The El Centro metropolitan area, which sits in Imperial County, California, just north of Mexicali, Mexico, led the nation’s 389 metropolitan areas in August with an unemployment rate of 19.4 percent, according to BLS.
That compared to a national unemployment rate for August of just 5.3 percent.
It's unclear why Jeffrey wrote this article, beyond a quick and dirty shot at California -- all he does is recite BLS statistics. An intern could have done that.He made no effort to investigate why these areas have high unemployment; perhaps his goal is to suggest that Californians are lazy bums. So he's not going to tell you that the El Centro region had a poor economy before the pandemic (and under President Trump). An actual news outlet reported in 2019:
While the United States is enjoying the healthiest job market in half a century, the metropolitan El Centro area has what the U.S. Labor Department says is an unemployment rate of 16.2%, the highest in the nation. By comparison, the rate for the country as a whole is 3.6%.
Many of the jobs here are agricultural: The Imperial Valley is home to thousands of acres of farms that grow cauliflower, potatoes and spinach and require a large seasonal workforce. Some of the farmworkers live here; many others cross the border from Mexico a few miles away to work every day.
Once they become too old to work in the fields, however, few jobs are available other than retail and fast food.
"Our economy is not diversified. It's a very narrow economy. It's either farm or government or teaching or low-income, with a few other exceptions," says Sara Griffen, executive director of the Imperial Valley Food Bank.

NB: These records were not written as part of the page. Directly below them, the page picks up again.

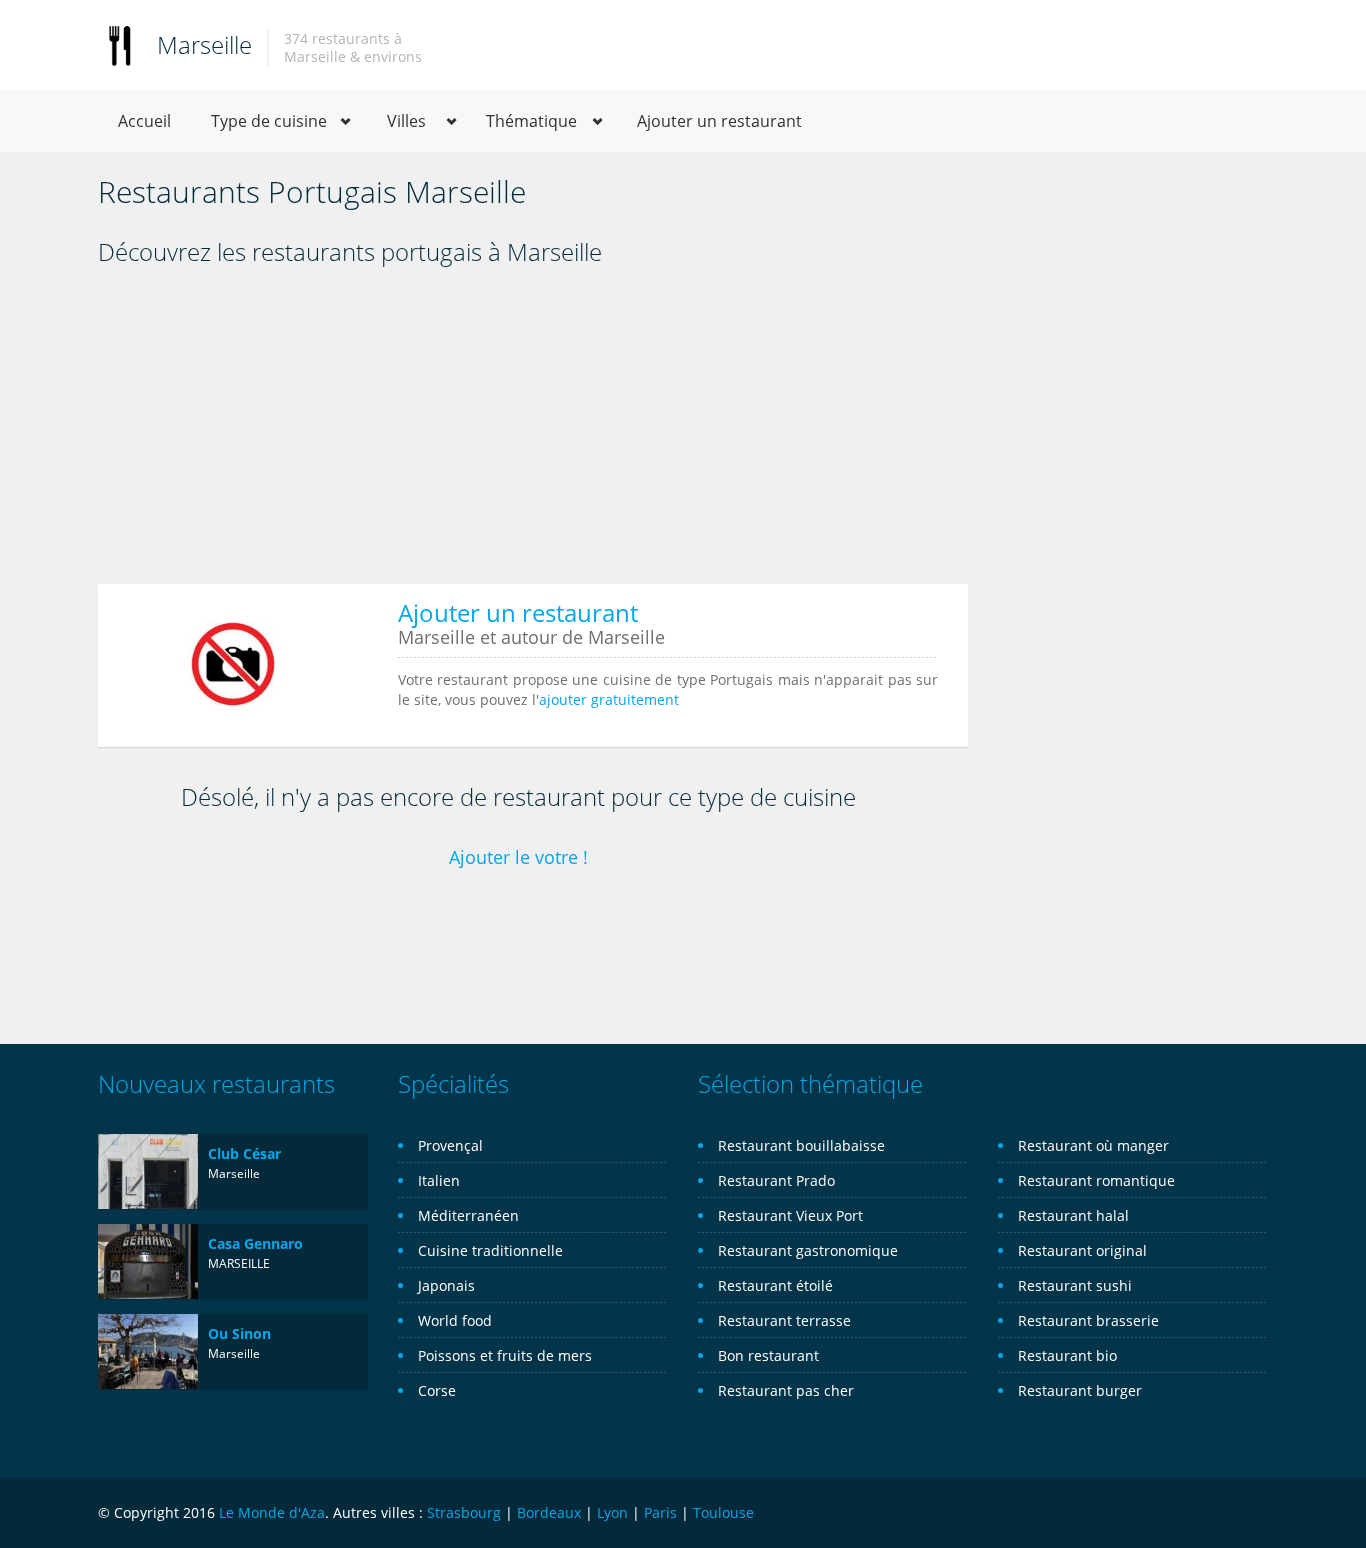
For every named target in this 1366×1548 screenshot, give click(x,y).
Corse (437, 1390)
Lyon (612, 1512)
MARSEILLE (239, 1263)
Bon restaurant (768, 1355)
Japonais (446, 1285)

Jeffrey went on to wrote that "The Yuma metro area, which sits on the Mexican border in southwest Arizona, had the nation’s second-highest unemployment rate this August. It was 18.2 percent." Again, Jeffrey couldn't be bothered to explain why. but as it turns out, Yuma's economy is much like El Centro's -- impoverished, undiversified, overly dependent on farming, and has been that way for years.
But telling readers that would have required doing actual research and reporting. Jeffrey just wanted to perform stenography for a lazy, partisan shot. It doesn't inspire much confidence in CNS' brand of journalism.